Much of the KCB is covered by young overburden of the Kalahari Group sands, which conceals the target geological structures and formations. Using modern geophysical and geochemical methods, new copper deposits may be identified within this highly underexplored district, and it is for this reason that most KCB deposits have been found relatively recently.
Most known KCB Cu-Ag deposits are located at or near a well-understood stratigraphic boundary, specifically that between Ngwako Pan Formation and the overlying D’Kar Formation, or more simply the “DKF-NPF contact”, itself a so-called “redox” boundary. Deposits form in favourable structural sites such as fold hinges, parasitic folds, shears and thrusts, considered important in channeling and constraining fluid flow, and in trapping the fluids. Copper mineralization is present in sulphide forms, including chalcopyrite, bornite and chalcocite, and can attain thicknesses of tens of meters, extending hundreds of meters along strike and dip.
As their name implies, Sediment-Hosted Stratiform Copper deposits are hosted by sedimentary formations, and these generally exhibit lateral continuity even if folded. In the case of the KCB, these host formations display distinctive magnetic and electromagnetic (EM) signatures, and as such magnetic and EM surveys are of importance in interpreting “DKF-NPF contact” and the folds, shears and hinges that may affect it, to define drill targets.
Leviathan’s 100% owned Central Project directly adjoins MMG’s Khoemacau property, and encompasses the southern end of a NW-SE corridor that MMG have referred to as the "Zone 5 Corridor”. This corridor hosts the largest and highest-grade known copper deposits within the KCB, mostly on the flanks of very large anticlinal folds, also referred to as domes.
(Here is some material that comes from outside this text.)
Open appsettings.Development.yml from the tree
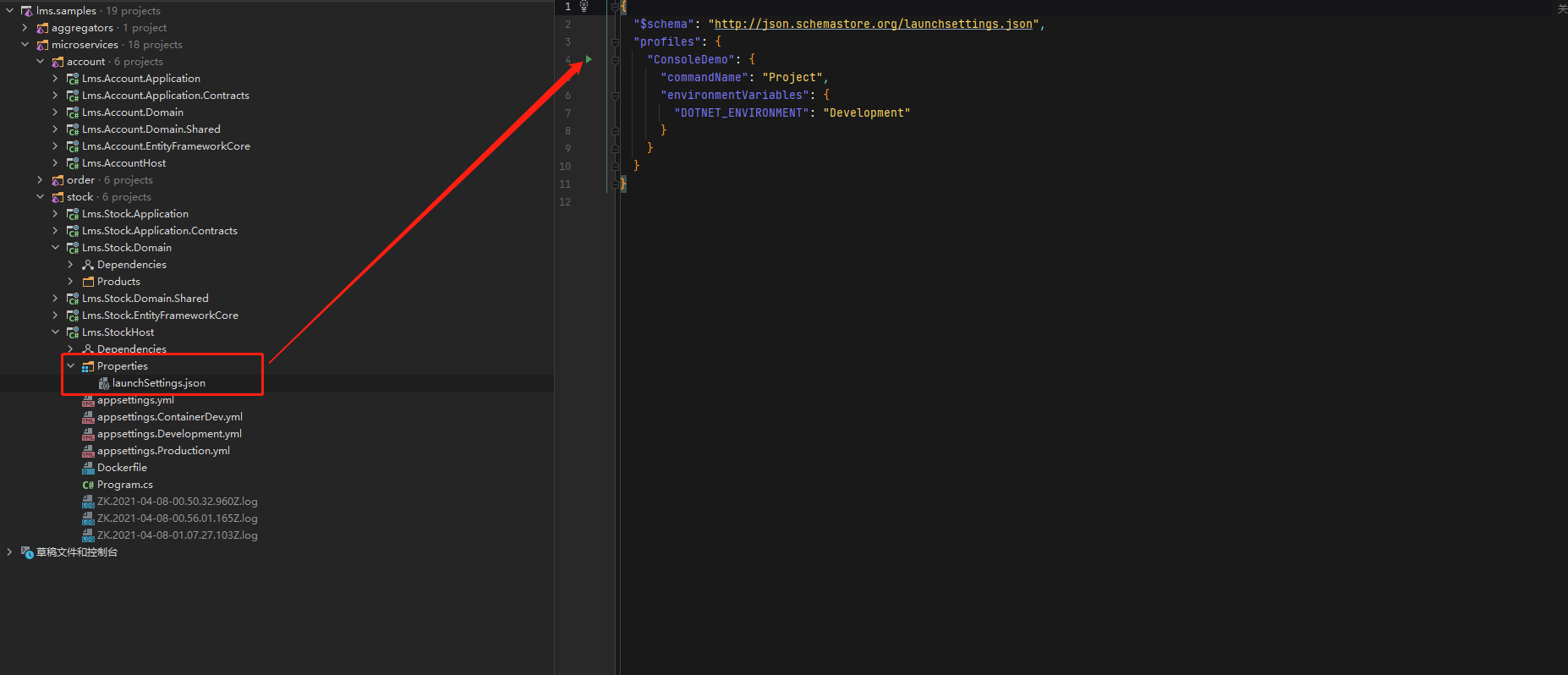Viewport: 1568px width, 675px height. pyautogui.click(x=169, y=434)
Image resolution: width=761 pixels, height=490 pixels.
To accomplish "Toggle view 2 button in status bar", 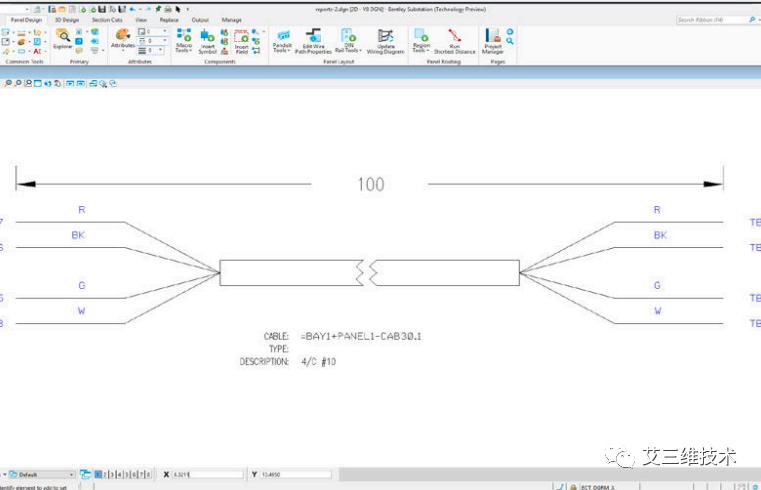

The interpreted dome at the Central Project (the “Hyena Hills” dome) represents the next dome south on the Zone 5 Corridor and is the only one that has received little in the way of exploration, there having been no exploration drilling on the Central Project. The Central Project is interpreted to host approximately 24 km of the DKF-NPF contact, mostly on the limbs and around the hinge of the Hyena Hills dome, as supported by high-resolution ground magnetic survey completed between 2023 and 2025. A portion of the DKF-NPF on the Central Project is on the limb of the so-called Mowana fold, on which MMG’s Zone 9 discovery is situated (12 kilometers along strike).
An airborne electromagnetic (AEM) survey both of this dome and the continuation of the Mowana fold limb will be flown shortly, from which it is expected that a series of drilling targets will be developed. Like MMG’s ground, the Central Project is covered by a cover of Kalahari overburden, hence the importance of quality geophysical data.